Up until now, most of Ball’s article has been a silly ode to a silly premise. But this is a sinister idea to swing at your readers.
Does an emir’s pen swish if no amnesty officials are there to hear it? It’s intriguing that Ball goes to the enactment of new laws to make his point (and then paradoxically and correctly admits that they were already there?), as if Qatar didn’t have laws on the books it was already ignoring. This is a quote released by Amnesty International less than a week ago.
“The government states in meetings with us and publicly that it wants to protect workers, (and) there are some laws in place that should protect workers, but the fact is that those laws are not properly enforced by the government,” said a video statement from James Lynch, a researcher with Amnesty International. “The government can talk about protecting workers, but we need to see action, and that means reform and enforcement of laws.”
Ball undoubtedly heard the same spiel. That Qatar knows about the problems and is working diligently to push through new laws to fix them (it clearly knows about the circumnavigation around its laws; whether much will get done is, unlike Ball’s assertion, very much up in the air).

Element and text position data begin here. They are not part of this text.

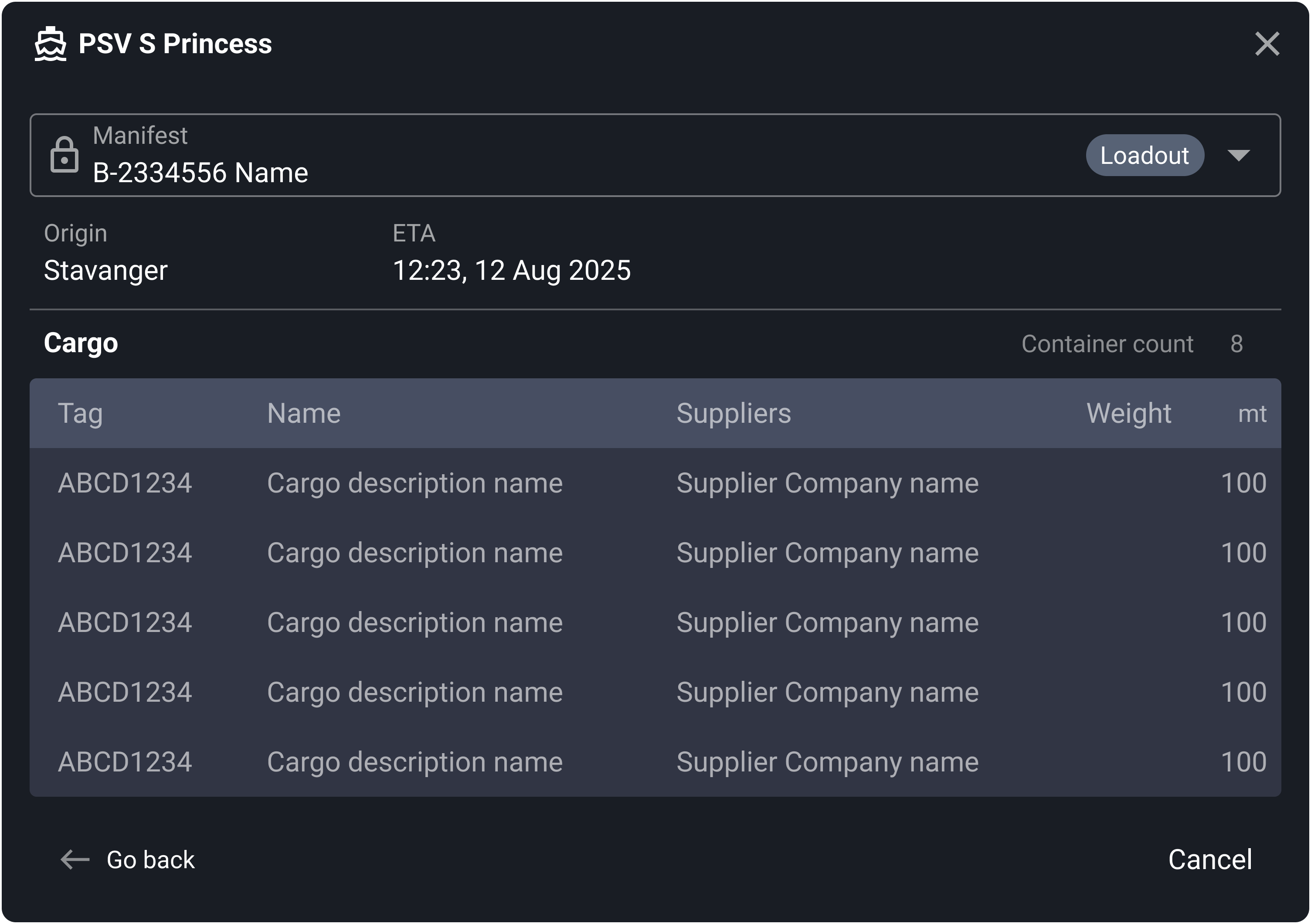Click the fourth row's weight value 100
The height and width of the screenshot is (924, 1311).
tap(1243, 692)
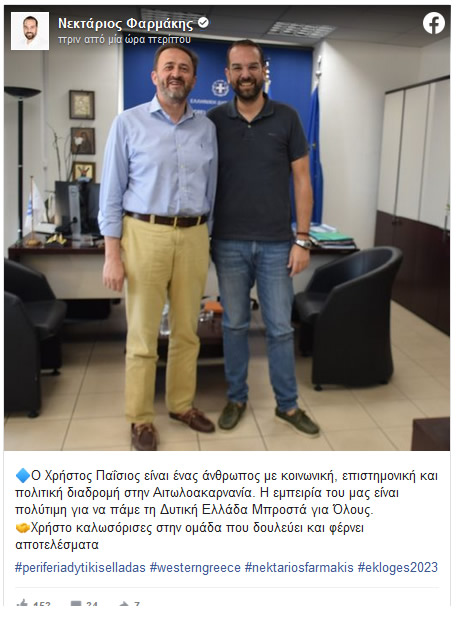Click the thumbs-up like icon
Image resolution: width=459 pixels, height=618 pixels.
click(22, 603)
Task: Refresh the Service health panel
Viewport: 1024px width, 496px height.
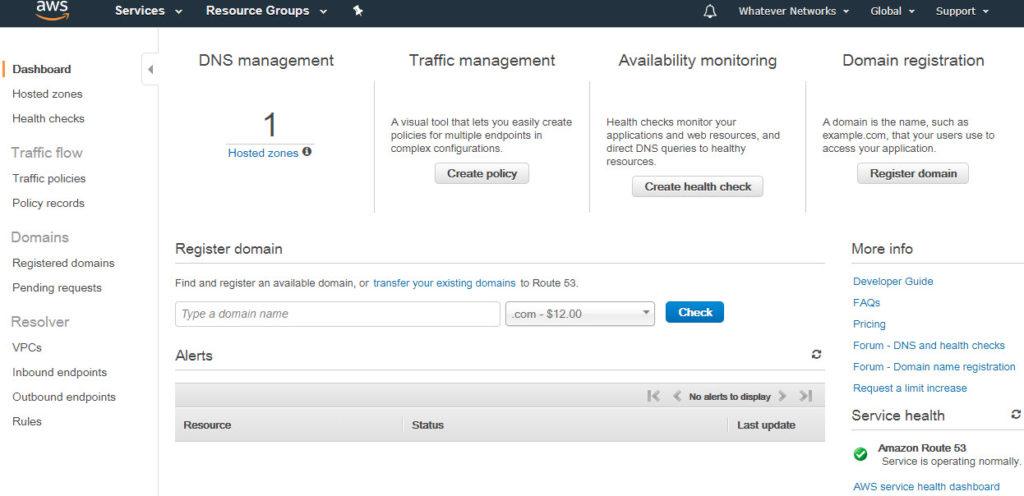Action: coord(1016,414)
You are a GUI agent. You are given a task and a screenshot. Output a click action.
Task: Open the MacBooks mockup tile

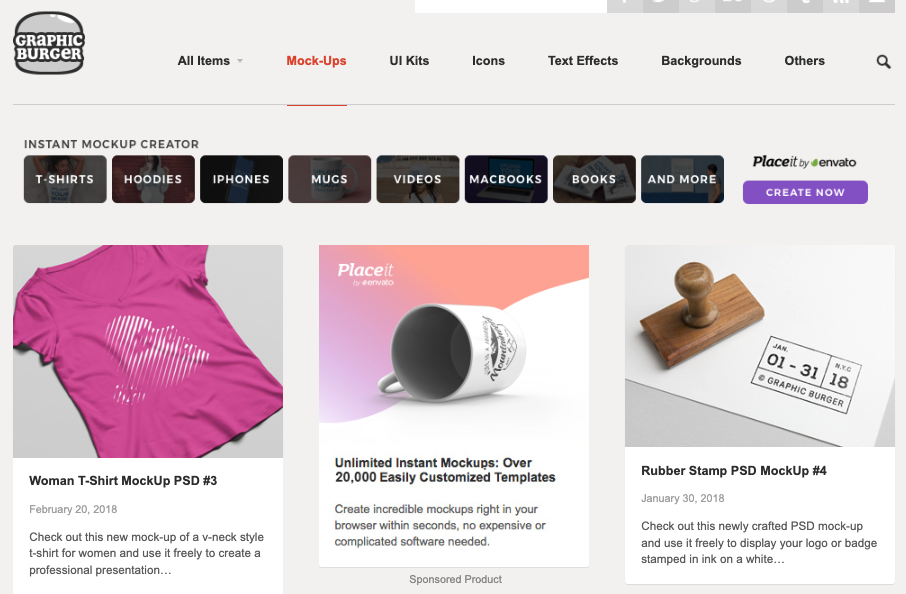point(506,179)
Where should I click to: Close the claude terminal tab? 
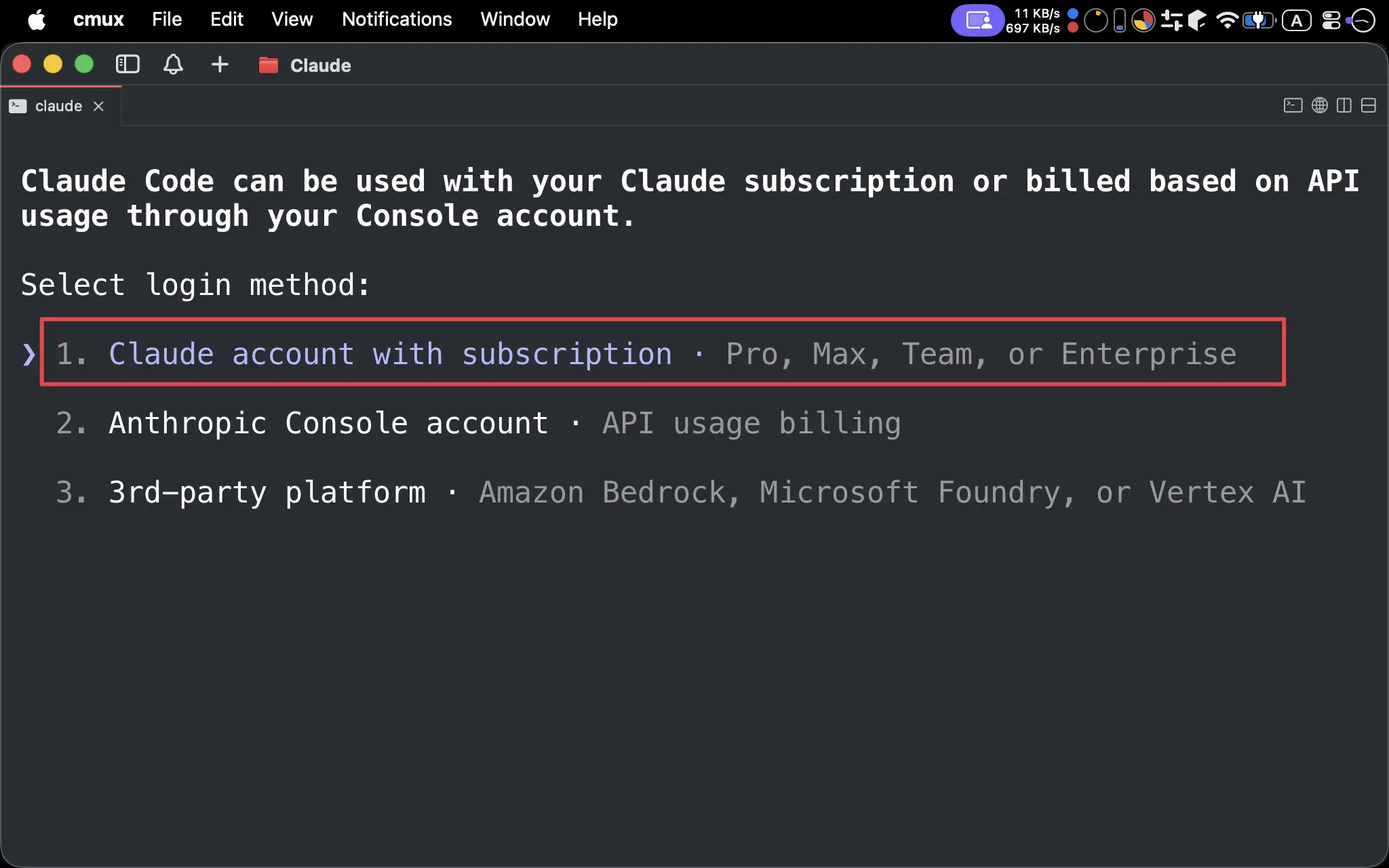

The difference is that Ball, unlike Amnesty, has not been camped out on the front lines Qatar’s failing labor laws for over a year, watching the country’s swamped officials sidestep problem after problem before simply telling international human rights advocates whatever it was they wanted to hear. The difference was that Ball watched some fancy videos and saw a lot of glitzy things and then went home and wrote about it.
So it isn’t as much about swinging that outrageously expensive pen through another law (which, to wit, is needed) as it is about being diligent about enforcing the ones they already have. Which strips away the glossy idea that the country is merely too young and dumb to know better. It already wrote laws the international community agreed upon, and then patently ignored them. How much more culpable can you be?
Amnesty International (among many other human rights organizations) is worried. Shouldn’t Ball show some of the same emotion? At least some level of serious reservation? Nobody is this paper thin on such a complex topic. Right?
It’s an ambitious project, and it deserves to be given a chance. If it succeeds, the template might just make a contribution to the future. If it fails, then like Shelley’s Ozymandias, the “colossal wreck” will be eroded down the centuries by the desert sands as a tribute to human folly. The anti-Qatar brigade would like nothing less. I say give them a chance. The only way is up from here.
Look, I’m sure there exists somewhere an “anti-Qatar brigade” who would like nothing more than to see the World Cup go up in brilliant flames. And those people suck, Richie. They’re horrible people. But why address a manic fringe instead of directing your thoughts to the vast majority of people who are monitoring the situation? Like the ones concerned when they hear smart people say the labor situation in Qatar is not good. Or the ones who have hangups with the process surrounding Qatar’s ultimate selection. This is your audience. Not GLORYBOY KEYBOARD JOCKEYS IN THE DECADENT AND DEPRAVED WEST. Is that me, Richie? Say it ain’t so.
This seems to be a theme here, Ball taking out a strangely irrelevant straw man and viciously pummeling him to death while we all look on, bemused and unsure what exactly to think. Like I said before, I’m not accusing Ball, who I’m sure is a good guy, of anything other than poor judgment. But I think it’s important to drag this kind of thing into the light when it surfaces. This isn’t journalism as much as it is a starry-eyed ode to a fun vacation you won on The Price Is Right.